Bürger fordert Poller vor dem Friedhof in Rümmer zurück

Rümmer.  Ein Pensionär aus Rümmer prangert die schlechte Sicht beim Abbiegen von der Parkstraße auf den Rosendamm an.

Udo Blodau und Wolfgang Kietzmann fordern die Sperrung zweier Parkplätze vor dem Friedhof am Rosendamm durch Poller.

Udo Blodau und Wolfgang Kietzmann fordern die Sperrung zweier Parkplätze vor dem Friedhof am Rosendamm durch Poller.

Foto: Erik Beyen

Wolfgang Kietzmann ist verärgert. Für zwei Parkplätze vor dem Friedhof am Rosendamm in Rümmer mussten auf Beschluss des Gemeinderates zwei Poller unmittelbar vor der Einmündung der Parkstraße in den Rosendamm weichen (wir berichteten). Diese Poller waren erst vor wenigen Jahren auf Bürgerwunsch aufgestellt worden. Die „neuen“ Parkplätze, so der Pensionär Kietzmann, würden regelmäßig von Dauerparkern benutzt, die jenen, die aus der Parkstraße auf den Rosendamm einbiegen wollen, die Sicht nähmen. Unsere Zeitung traf Kietzmann am Samstagmorgen bei einem Lokaltermin. Mit dabei war auch Rolf Senger, parteiloses Mitglied des Gemeinderates Groß Twülpstedt.

Es gibt einen Verkehrsspiegel

Die Situation: Gegenüber der Einmündung der Parkstraße ist ein Verkehrsspiegel angebracht. Dessen Ränder sind zwar etwas blind, Einsicht gewährt der Spiegel dennoch etwa bis auf Höhe der Bushaltestelle vor dem Friedhof. Auf einem der beiden Parkplätze vor dem Friedhof stand am Samstag ein Wagen. Wer von der Parkstraße auf den Rosendamm einbiegen möchte, muss zwei gestrichelte Linien beachten. Eine markiert den Beginn eines Radweges Richtung Groß Twülpstedt, die andere die Begrenzung des Rosendamms.

Wolfgang Kietzmann prangert mehrere Aspekte an: Auf dem Rosendamm werde oft zu schnell gefahren. Der zweite wesentliche Aspekt: Mehrere Wagen würden dort im Laufe der Woche jeweils länger stehen.

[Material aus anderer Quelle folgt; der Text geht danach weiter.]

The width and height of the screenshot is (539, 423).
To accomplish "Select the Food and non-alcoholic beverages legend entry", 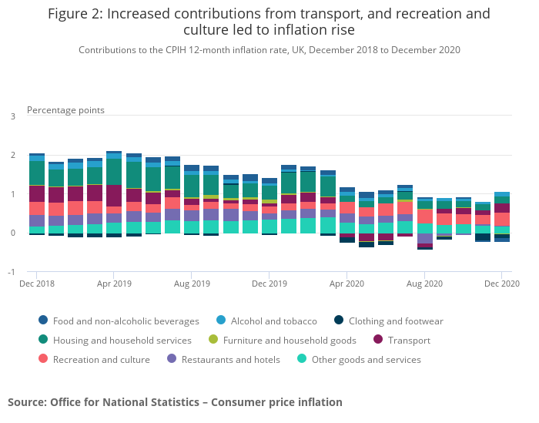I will (x=119, y=321).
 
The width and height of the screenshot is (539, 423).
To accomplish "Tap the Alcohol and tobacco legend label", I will (x=273, y=321).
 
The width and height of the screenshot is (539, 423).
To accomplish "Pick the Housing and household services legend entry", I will (x=115, y=341).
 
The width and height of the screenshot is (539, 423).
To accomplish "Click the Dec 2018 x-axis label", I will (x=36, y=284).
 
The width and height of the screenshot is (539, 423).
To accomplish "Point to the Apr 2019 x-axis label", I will (x=114, y=284).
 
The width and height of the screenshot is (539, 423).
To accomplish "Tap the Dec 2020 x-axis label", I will (x=501, y=284).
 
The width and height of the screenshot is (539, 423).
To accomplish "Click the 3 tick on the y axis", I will (x=12, y=116).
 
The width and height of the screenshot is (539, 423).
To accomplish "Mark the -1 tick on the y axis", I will (x=12, y=272).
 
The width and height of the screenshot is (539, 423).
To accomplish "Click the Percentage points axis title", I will (x=65, y=110).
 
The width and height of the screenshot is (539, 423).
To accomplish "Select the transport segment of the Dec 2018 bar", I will (x=36, y=193).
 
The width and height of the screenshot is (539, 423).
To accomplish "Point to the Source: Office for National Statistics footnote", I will (x=175, y=402).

Kietzmann hat alles dokumentiert

Wolfgang Kietzmann hat alles dokumentiert. Er zeigt Bilder vom zugestellten Parkplatz. Sie verdeutlichen, so erklärt er, die schlechte Sicht durch Dauerparker, und: „Man muss hier auch auf die Radfahrer achten. Wenn ich mich vortaste, versperre ich denen den Weg.“ Wir machen das Experiment: Kietzmann stellt seinen Wagen auch in die Friedhofsparkbucht, und eine Familienangehörige von Rolf Senger platziert ihren Bus für einen Moment hinter dem dort bereits stehenden Wagen. Die Sicht wird schwieriger. Man ist gezwungen, sich vorsichtig heranzutasten, aber: Autofahrer müssen sich hier so oder so auf den Spiegel verlassen, denn selbst bei freien Parkbuchten wäre die Sicht auf den Rosendamm durch dahinter abgestellte Autos ebenso eingeschränkt.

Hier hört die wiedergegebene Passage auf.